По возвращении двадцатипятилетний путешественник получил должность в гимназии своего родного города — иными словами, в той самой школе, которая дала ему первые зачатки знаний. Я преподавал там в младших классах латынь, греческий, а также историю, но уже в 1914 году поступил на баварскую службу и обосновался во Фрейзинге, ставшем с тех пор моим постоянным местом жительства, в качестве учителя гимназии и доцента богословской академии, чтобы в продолжение двух десятилетий с удовлетворением трудиться на поприще истории и филологии.
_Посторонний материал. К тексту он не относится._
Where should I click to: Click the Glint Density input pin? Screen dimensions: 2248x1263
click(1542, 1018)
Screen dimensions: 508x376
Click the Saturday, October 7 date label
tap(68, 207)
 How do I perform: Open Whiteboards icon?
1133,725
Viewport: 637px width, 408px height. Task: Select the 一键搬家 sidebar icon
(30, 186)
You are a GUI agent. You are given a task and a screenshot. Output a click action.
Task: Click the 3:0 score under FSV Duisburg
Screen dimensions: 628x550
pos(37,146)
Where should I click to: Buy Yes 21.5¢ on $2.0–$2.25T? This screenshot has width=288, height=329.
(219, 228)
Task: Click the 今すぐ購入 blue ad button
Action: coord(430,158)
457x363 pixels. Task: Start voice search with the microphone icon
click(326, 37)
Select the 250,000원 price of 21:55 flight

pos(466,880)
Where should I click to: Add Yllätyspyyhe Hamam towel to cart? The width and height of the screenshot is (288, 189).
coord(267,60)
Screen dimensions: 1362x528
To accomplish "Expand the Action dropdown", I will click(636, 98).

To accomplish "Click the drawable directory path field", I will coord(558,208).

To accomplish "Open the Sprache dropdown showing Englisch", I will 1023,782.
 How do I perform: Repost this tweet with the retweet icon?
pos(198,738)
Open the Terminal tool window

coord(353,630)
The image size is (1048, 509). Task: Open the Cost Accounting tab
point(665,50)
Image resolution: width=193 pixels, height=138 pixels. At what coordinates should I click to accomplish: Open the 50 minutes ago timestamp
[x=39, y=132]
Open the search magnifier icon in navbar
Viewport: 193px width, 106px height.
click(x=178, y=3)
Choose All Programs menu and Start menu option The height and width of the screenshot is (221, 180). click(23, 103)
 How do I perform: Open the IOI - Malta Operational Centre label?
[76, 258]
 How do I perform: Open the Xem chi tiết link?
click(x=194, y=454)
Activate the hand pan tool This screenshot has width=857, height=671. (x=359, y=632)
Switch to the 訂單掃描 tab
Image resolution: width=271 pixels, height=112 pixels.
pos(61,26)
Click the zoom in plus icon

Несмотря на свой юный возраст, едва определившись на должность в Кайзерсашерне, я женился. Любовь к порядку и желание честно, по-хорошему начать самостоятельную жизнь подвигли меня на этот шаг. Елена, урождённая Ойльгафен, моя дорогая жена, которая и сейчас обо мне печётся, была дочерью моего старшего коллеги, по должности и по факультету, из Цвиккау в Саксонском королевстве, и, не боясь вызвать усмешку читателя, я признаюсь, что имя милой свеженькой девушки — Елена, это любезное мне звукосочетание, сыграло не последнюю роль в моём выборе. Елена! Трудно устоять перед освящённой преданием прелестью этого имени, даже если внешность той, что зовётся Еленой, лишь по-бюргерски скромно отвечает его высоким запросам — да и то лишь на краткий срок, покуда не поблёкло её юное цветение. Нашу дочь, давно уже вышедшую замуж за отличного человека, прокуриста в Регенсбургском филиале Баварского кредитного банка, мы тоже назвали Еленой. Кроме неё, моя дорогая жена подарила мне ещё двух сыновей, так что я, как то и подобает смертному, познал радости и горести отцовства, впрочем, не слишком бурные. Должен признаться, что в моих детях не было ничего из ряду вон выходящего. Ни в какое сравнение с чудно красивым мальчиком Непомуком Шнейдевейном, племянником Адриана и утехой его последних лет, они, конечно, идти не могли, я первый готов это утверждать. В настоящее время оба моих сына — один на гражданском поприще, другой в вооружённых силах империи — служат своему фюреру, и так как моё критическое отношение к власть имущим моего отечества создало вокруг меня своего рода пустоту, то и связь обоих молодых людей с отчим домом заметно ослабела.